> [PROBLEM STATEMENT]: Echo the data starting at the line containing "Where should I click to: Click" and ending after the line containing "Instruction: Choose the add comment tool", including both of those lines. Leave the pictures out of your reply.

> [EXERCISE MATERIAL]:
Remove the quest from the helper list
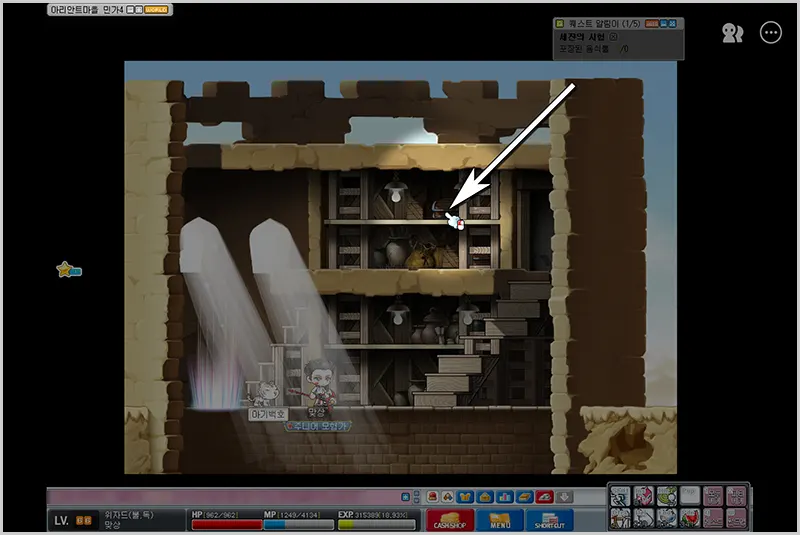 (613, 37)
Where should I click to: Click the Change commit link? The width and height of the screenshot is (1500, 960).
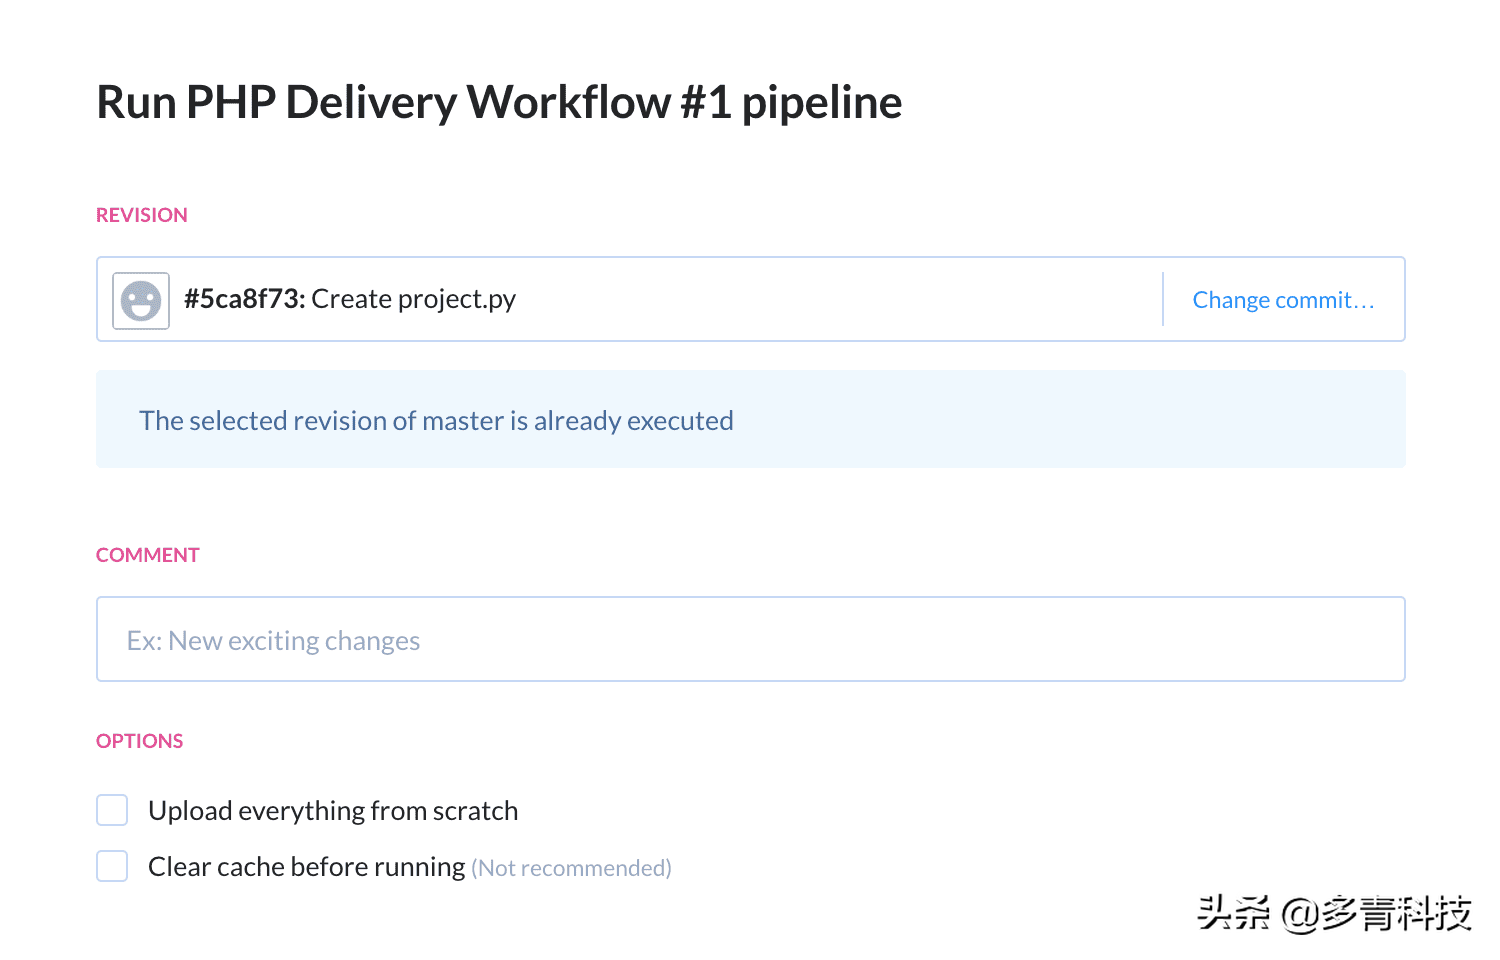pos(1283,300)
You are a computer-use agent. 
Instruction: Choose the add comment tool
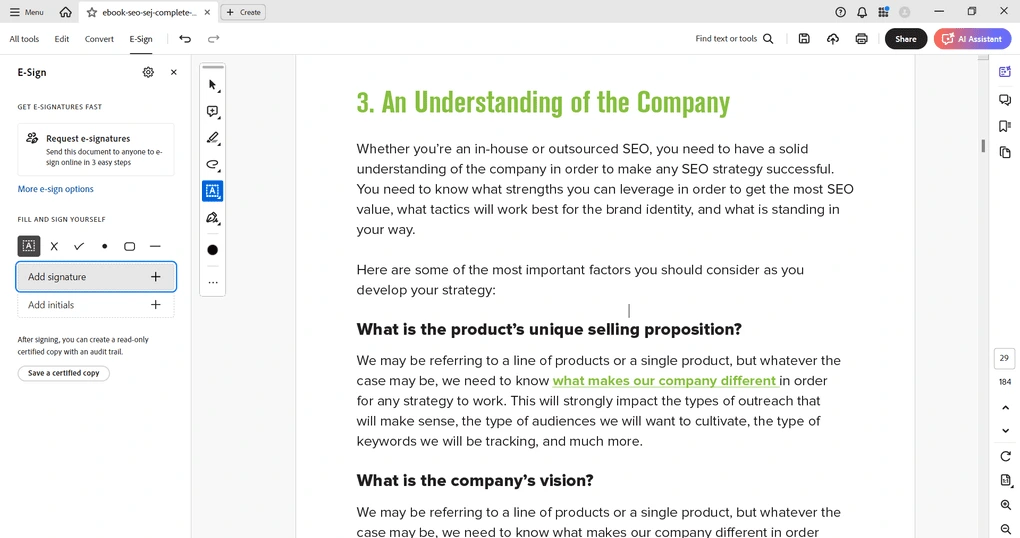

==

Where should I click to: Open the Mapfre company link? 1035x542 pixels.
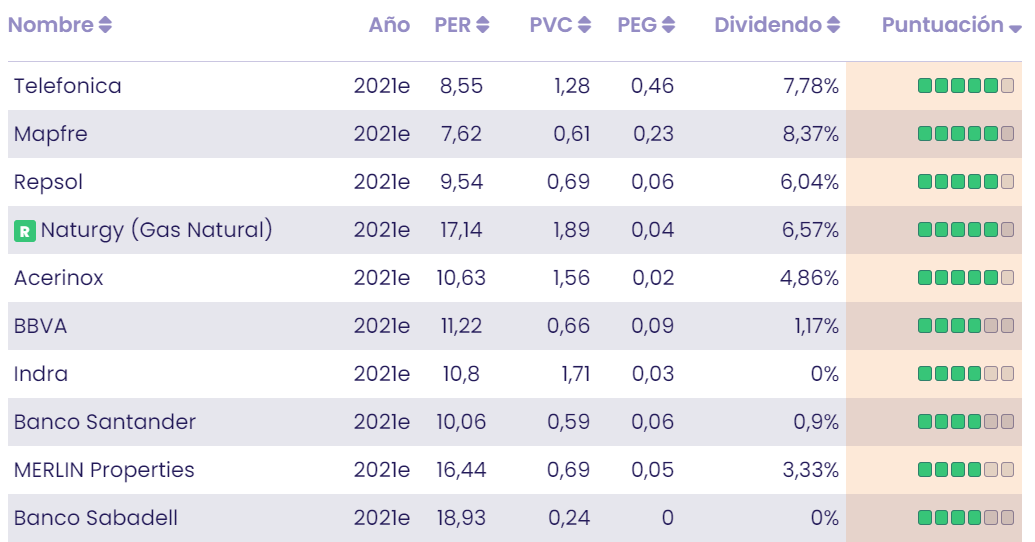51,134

> [RESPONSE TO THE TASK]:
Where should I click to: Click the Change commit link? The width and height of the screenshot is (1500, 960).
pos(1283,300)
You are a computer-use agent. 
Instruction: Choose the add comment tool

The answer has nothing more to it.